Porém, depois de denúncia feita pela Defensoria Pública do Rio de Janeiro, no dia 28 de abril, a juíza Roseli Nalin determinou a desocupação dessas casas.
“O atuar do Comando Militar não poderá, ainda que em nome do grave quadro aqui desenhado, praticar violações de direitos humanos em operações policiais, notadamente com invasão e ocupação das casas de civis para utilização como base militar. Isso representa ofensa à proteção constitucional do domicílio e ao direito à vida, à integridade física e à segurança [dos moradores]”, argumentou a juíza em sua decisão.
Contudo, a PM descumpriu a decisão judicial e manteve os postos militares em pelo menos oito casas, segundo inspeção da própria Defensoria Pública. “Em vistoria realizada na comunidade, não restou dúvida de que os policiais militares que atuam no Complexo do Alemão continuam utilizando os imóveis”, destacou a defensora pública Lívia Casseres.
Diante do descumprimento, a Defensoria Pública pediu à Justiça, na última sexta-feira (5), que intime o comandante geral da Polícia Militar, o secretário de segurança pública e o comandante da Unidade de Polícia Pacificadora (UPP) Nova Brasília para que desocupem os imóveis na comunidade.
Vídeo denuncia guerra particular
Para chamar a atenção da sociedade sobre a violência vivida pelos moradores no Alemão, integrantes do coletivo Vozes da Comunidade gravaram sons de tiros e de bombas e fizeram um experimento social.
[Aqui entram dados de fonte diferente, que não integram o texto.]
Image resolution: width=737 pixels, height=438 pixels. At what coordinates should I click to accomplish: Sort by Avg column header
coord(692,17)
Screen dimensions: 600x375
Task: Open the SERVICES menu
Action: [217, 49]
Com a câmera ligada, pediam a pessoas que moram na zona sul do Rio e a turistas para ouvirem e dizerem de que país vinha aquele som de disparos.
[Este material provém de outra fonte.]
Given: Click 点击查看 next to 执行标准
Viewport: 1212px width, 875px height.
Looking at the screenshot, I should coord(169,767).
Alguns falaram que aqueles sons poderiam ter sido registrados na Síria, no Afeganistão ou no Iraque, mas ninguém disse que poderiam ter ocorrido no Brasil. E com surpresa recebiam a informação de que os “sons da guerra” vinham do Alemão. O vídeo de quase dois minutos viralizou. Foi assistido por mais de 1 milhão de pessoas nos últimos três dias.
“Essa é a primeira vez que a nossa voz foi escutada assim, em grande número. O vídeo está tendo muita repercussão. O que mais me doeu foi que, durante o processo de edição dos sons, tivemos que tirar os gritos de socorro dos moradores para o local não ser identificado facilmente. Só quando tiramos as imagens e as vozes, o som da guerra sensibilizou. Porque as pessoas não ligam para o que está acontecendo no Alemão”, afirma Betinho Casas Novas.
Além de ser fotógrafo profissional, Betinho é um ativista da comunicação comunitária e junto com moradores do Alemão têm divulgado a violência diária e os protestos de quem mais sofre com essa guerra às drogas.